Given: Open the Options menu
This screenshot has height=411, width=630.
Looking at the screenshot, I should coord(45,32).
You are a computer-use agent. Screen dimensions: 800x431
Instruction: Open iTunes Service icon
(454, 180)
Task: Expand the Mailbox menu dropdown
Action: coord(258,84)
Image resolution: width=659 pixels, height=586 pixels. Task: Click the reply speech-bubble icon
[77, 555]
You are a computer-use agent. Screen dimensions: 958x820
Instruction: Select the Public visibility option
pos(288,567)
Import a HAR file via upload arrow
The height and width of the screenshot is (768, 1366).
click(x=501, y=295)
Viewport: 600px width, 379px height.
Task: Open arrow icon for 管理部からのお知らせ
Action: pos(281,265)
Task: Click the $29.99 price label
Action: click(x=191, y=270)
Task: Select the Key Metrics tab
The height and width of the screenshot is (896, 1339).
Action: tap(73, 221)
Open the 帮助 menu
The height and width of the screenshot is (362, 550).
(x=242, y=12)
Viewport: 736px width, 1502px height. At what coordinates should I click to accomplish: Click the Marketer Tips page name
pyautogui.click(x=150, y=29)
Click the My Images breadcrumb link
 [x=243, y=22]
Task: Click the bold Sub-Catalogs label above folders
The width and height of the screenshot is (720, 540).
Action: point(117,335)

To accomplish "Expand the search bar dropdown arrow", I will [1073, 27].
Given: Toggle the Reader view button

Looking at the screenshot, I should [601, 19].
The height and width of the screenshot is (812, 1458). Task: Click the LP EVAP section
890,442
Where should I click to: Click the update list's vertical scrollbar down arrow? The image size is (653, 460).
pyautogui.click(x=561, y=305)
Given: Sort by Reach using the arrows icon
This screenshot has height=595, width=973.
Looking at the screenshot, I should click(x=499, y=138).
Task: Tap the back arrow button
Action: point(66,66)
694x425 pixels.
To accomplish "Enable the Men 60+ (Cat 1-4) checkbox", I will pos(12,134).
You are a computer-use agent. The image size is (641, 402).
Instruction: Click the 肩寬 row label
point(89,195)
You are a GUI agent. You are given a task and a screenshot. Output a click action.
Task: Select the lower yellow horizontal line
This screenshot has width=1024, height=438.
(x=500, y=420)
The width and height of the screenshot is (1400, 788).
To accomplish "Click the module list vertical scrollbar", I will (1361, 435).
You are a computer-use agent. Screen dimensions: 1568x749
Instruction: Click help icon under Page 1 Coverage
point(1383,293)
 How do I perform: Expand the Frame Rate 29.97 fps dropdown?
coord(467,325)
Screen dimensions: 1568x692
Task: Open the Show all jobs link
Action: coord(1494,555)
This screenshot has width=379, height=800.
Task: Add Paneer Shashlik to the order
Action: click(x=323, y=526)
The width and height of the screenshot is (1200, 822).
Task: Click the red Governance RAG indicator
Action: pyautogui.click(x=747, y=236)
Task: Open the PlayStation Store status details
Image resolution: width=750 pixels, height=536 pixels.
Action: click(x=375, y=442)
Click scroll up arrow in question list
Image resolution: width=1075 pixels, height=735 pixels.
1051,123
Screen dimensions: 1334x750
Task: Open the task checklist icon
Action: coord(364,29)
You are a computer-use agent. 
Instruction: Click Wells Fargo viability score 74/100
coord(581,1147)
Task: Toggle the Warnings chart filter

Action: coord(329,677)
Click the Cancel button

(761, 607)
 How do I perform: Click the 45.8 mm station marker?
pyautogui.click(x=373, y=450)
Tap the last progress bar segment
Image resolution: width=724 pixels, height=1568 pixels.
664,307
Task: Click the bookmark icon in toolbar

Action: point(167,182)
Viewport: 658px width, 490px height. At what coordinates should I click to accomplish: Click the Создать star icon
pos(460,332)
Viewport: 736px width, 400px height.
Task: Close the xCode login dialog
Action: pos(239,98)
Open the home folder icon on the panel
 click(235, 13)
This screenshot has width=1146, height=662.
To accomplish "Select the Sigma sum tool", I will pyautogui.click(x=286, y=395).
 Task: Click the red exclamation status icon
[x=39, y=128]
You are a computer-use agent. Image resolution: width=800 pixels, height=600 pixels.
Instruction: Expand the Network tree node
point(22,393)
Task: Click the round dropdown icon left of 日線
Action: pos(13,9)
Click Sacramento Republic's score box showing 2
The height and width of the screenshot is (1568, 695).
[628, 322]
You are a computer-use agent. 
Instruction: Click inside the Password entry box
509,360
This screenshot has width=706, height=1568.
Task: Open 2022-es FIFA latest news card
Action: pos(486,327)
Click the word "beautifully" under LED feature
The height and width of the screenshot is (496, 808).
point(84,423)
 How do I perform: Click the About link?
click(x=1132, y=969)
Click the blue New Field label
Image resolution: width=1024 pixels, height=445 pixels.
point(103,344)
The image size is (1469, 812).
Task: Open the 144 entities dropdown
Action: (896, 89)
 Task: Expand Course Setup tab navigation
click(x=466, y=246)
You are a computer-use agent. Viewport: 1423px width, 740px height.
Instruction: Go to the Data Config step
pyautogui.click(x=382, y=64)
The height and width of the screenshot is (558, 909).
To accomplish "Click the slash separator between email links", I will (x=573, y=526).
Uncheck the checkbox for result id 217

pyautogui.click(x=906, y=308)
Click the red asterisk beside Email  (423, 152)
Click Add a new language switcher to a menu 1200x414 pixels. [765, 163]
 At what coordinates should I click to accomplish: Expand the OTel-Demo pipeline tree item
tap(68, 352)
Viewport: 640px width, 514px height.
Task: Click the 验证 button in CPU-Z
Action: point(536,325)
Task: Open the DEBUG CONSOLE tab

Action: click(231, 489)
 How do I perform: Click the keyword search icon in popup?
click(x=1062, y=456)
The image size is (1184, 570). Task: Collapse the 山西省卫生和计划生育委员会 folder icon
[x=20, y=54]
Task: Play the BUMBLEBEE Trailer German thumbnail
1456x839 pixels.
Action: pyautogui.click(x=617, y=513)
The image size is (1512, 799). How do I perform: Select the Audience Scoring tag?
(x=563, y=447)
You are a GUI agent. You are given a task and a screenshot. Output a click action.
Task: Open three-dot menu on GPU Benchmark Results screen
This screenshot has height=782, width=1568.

▶ _Exercise requirements_: Could you set down every record exactly as given?

▶ _Task response_:
Given: Open the Options menu
This screenshot has height=411, width=630.
Looking at the screenshot, I should coord(45,32).
You are a computer-use agent. Screen dimensions: 800x431
Instruction: Open iTunes Service icon
(454, 180)
Task: Expand the Mailbox menu dropdown
Action: coord(258,84)
Image resolution: width=659 pixels, height=586 pixels. Task: Click the reply speech-bubble icon
[77, 555]
You are a computer-use agent. Screen dimensions: 958x820
Instruction: Select the Public visibility option
pos(288,567)
Import a HAR file via upload arrow
The height and width of the screenshot is (768, 1366).
click(x=501, y=295)
Viewport: 600px width, 379px height.
Task: Open arrow icon for 管理部からのお知らせ
Action: pos(281,265)
Task: Click the $29.99 price label
Action: click(x=191, y=270)
Task: Select the Key Metrics tab
The height and width of the screenshot is (896, 1339).
Action: tap(73, 221)
Open the 帮助 menu
The height and width of the screenshot is (362, 550).
(x=242, y=12)
Viewport: 736px width, 1502px height. At what coordinates should I click to accomplish: Click the Marketer Tips page name
pyautogui.click(x=150, y=29)
Click the My Images breadcrumb link
 [x=243, y=22]
Task: Click the bold Sub-Catalogs label above folders
The width and height of the screenshot is (720, 540).
Action: point(117,335)

To accomplish "Expand the search bar dropdown arrow", I will [1073, 27].
Given: Toggle the Reader view button

Looking at the screenshot, I should [601, 19].
The height and width of the screenshot is (812, 1458). Task: Click the LP EVAP section
890,442
Where should I click to: Click the update list's vertical scrollbar down arrow? The image size is (653, 460).
pyautogui.click(x=561, y=305)
Given: Sort by Reach using the arrows icon
This screenshot has height=595, width=973.
Looking at the screenshot, I should click(x=499, y=138).
Task: Tap the back arrow button
Action: point(66,66)
694x425 pixels.
To accomplish "Enable the Men 60+ (Cat 1-4) checkbox", I will pos(12,134).
You are a computer-use agent. The image size is (641, 402).
Instruction: Click the 肩寬 row label
point(89,195)
You are a GUI agent. You are given a task and a screenshot. Output a click action.
Task: Select the lower yellow horizontal line
This screenshot has width=1024, height=438.
(x=500, y=420)
The width and height of the screenshot is (1400, 788).
To accomplish "Click the module list vertical scrollbar", I will (1361, 435).
You are a computer-use agent. Screen dimensions: 1568x749
Instruction: Click help icon under Page 1 Coverage
point(1383,293)
 How do I perform: Expand the Frame Rate 29.97 fps dropdown?
coord(467,325)
Screen dimensions: 1568x692
Task: Open the Show all jobs link
Action: coord(1494,555)
This screenshot has width=379, height=800.
Task: Add Paneer Shashlik to the order
Action: click(x=323, y=526)
The width and height of the screenshot is (1200, 822).
Task: Click the red Governance RAG indicator
Action: pyautogui.click(x=747, y=236)
Task: Open the PlayStation Store status details
Image resolution: width=750 pixels, height=536 pixels.
Action: click(x=375, y=442)
Click scroll up arrow in question list
Image resolution: width=1075 pixels, height=735 pixels.
1051,123
Screen dimensions: 1334x750
Task: Open the task checklist icon
Action: coord(364,29)
You are a computer-use agent. 
Instruction: Click Wells Fargo viability score 74/100
coord(581,1147)
Task: Toggle the Warnings chart filter

Action: coord(329,677)
Click the Cancel button

(761, 607)
 How do I perform: Click the 45.8 mm station marker?
pyautogui.click(x=373, y=450)
Tap the last progress bar segment
Image resolution: width=724 pixels, height=1568 pixels.
664,307
Task: Click the bookmark icon in toolbar

Action: point(167,182)
Viewport: 658px width, 490px height. At what coordinates should I click to accomplish: Click the Создать star icon
pos(460,332)
Viewport: 736px width, 400px height.
Task: Close the xCode login dialog
Action: pos(239,98)
Open the home folder icon on the panel
 click(235, 13)
This screenshot has width=1146, height=662.
To accomplish "Select the Sigma sum tool", I will pyautogui.click(x=286, y=395).
 Task: Click the red exclamation status icon
[x=39, y=128]
You are a computer-use agent. Image resolution: width=800 pixels, height=600 pixels.
Instruction: Expand the Network tree node
point(22,393)
Task: Click the round dropdown icon left of 日線
Action: pos(13,9)
Click Sacramento Republic's score box showing 2
The height and width of the screenshot is (1568, 695).
[628, 322]
You are a computer-use agent. 
Instruction: Click inside the Password entry box
509,360
This screenshot has width=706, height=1568.
Task: Open 2022-es FIFA latest news card
Action: pos(486,327)
Click the word "beautifully" under LED feature
The height and width of the screenshot is (496, 808).
point(84,423)
 How do I perform: Click the About link?
click(x=1132, y=969)
Click the blue New Field label
Image resolution: width=1024 pixels, height=445 pixels.
point(103,344)
The image size is (1469, 812).
Task: Open the 144 entities dropdown
Action: (896, 89)
 Task: Expand Course Setup tab navigation
click(x=466, y=246)
You are a computer-use agent. Viewport: 1423px width, 740px height.
Instruction: Go to the Data Config step
pyautogui.click(x=382, y=64)
The height and width of the screenshot is (558, 909).
To accomplish "Click the slash separator between email links", I will (x=573, y=526).
Uncheck the checkbox for result id 217

pyautogui.click(x=906, y=308)
Click the red asterisk beside Email  (423, 152)
Click Add a new language switcher to a menu 1200x414 pixels. [765, 163]
 At what coordinates should I click to accomplish: Expand the OTel-Demo pipeline tree item
tap(68, 352)
Viewport: 640px width, 514px height.
Task: Click the 验证 button in CPU-Z
Action: point(536,325)
Task: Open the DEBUG CONSOLE tab

Action: click(231, 489)
 How do I perform: Click the keyword search icon in popup?
click(x=1062, y=456)
The image size is (1184, 570). Task: Collapse the 山西省卫生和计划生育委员会 folder icon
[x=20, y=54]
Task: Play the BUMBLEBEE Trailer German thumbnail
1456x839 pixels.
Action: pyautogui.click(x=617, y=513)
The image size is (1512, 799). How do I perform: Select the Audience Scoring tag?
(x=563, y=447)
You are a GUI agent. You are given a task and a screenshot. Output a click action.
Task: Open three-dot menu on GPU Benchmark Results screen
This screenshot has height=782, width=1568.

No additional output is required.